If you don’t control your credit and manage your cash flow, you are essentially bankrolling your customers. Unless you have deep pockets, this approach is risky and likely to tip you into the red – and possibly insolvency.
Good credit fundamental to good business
Implementing good credit control hygiene, and identifying, and dealing with, bad debts, is crucial to your business’s survival:
- Seek advice on what good credit control looks like. There are many sources of help including the Federation of Small Businesses, your bank, lawyer, accountant or book keeper.
- Take credit control seriously. There are simple ways of keeping on top of it such as implementing a diary ‘bring forward’ system to remind you to follow up bad payers.

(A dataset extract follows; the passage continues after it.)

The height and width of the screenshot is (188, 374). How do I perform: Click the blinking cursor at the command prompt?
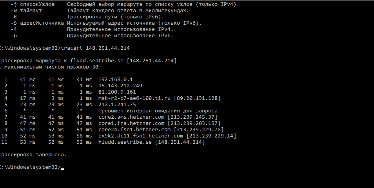coord(62,169)
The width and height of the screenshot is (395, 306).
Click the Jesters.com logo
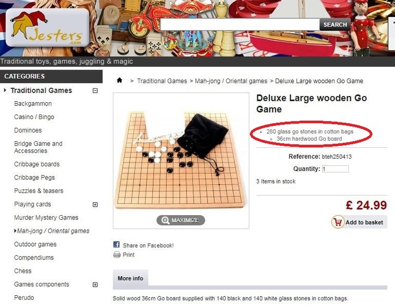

- Never allow credit for an amount you cannot afford to lose
- If you must give credit for a large amount, insist on ‘retention of title’ provisions or some other form of security. This will give you priority as a creditor if your customer becomes bankrupt.
Chasing bad debts
So, what do you do about collecting the money owed to you? Hopefully, most customers will pay their bills once reminded but there is always a hard core of bad payers that can undermine any amount of good credit control practice. Outsourcing your debt collection is one way to stop rogue non-payers from scuppering your business and they can help in a number of ways:
- Choose a debt collection agency that operates with integrity and will uphold your reputation
- A good agency will devise a bespoke strategy for recovering both single and bulk debts
- An agency can fine-tune its approach to take a firmer line with those customers which are persistently bad payers and with whom you no longer wish to do business.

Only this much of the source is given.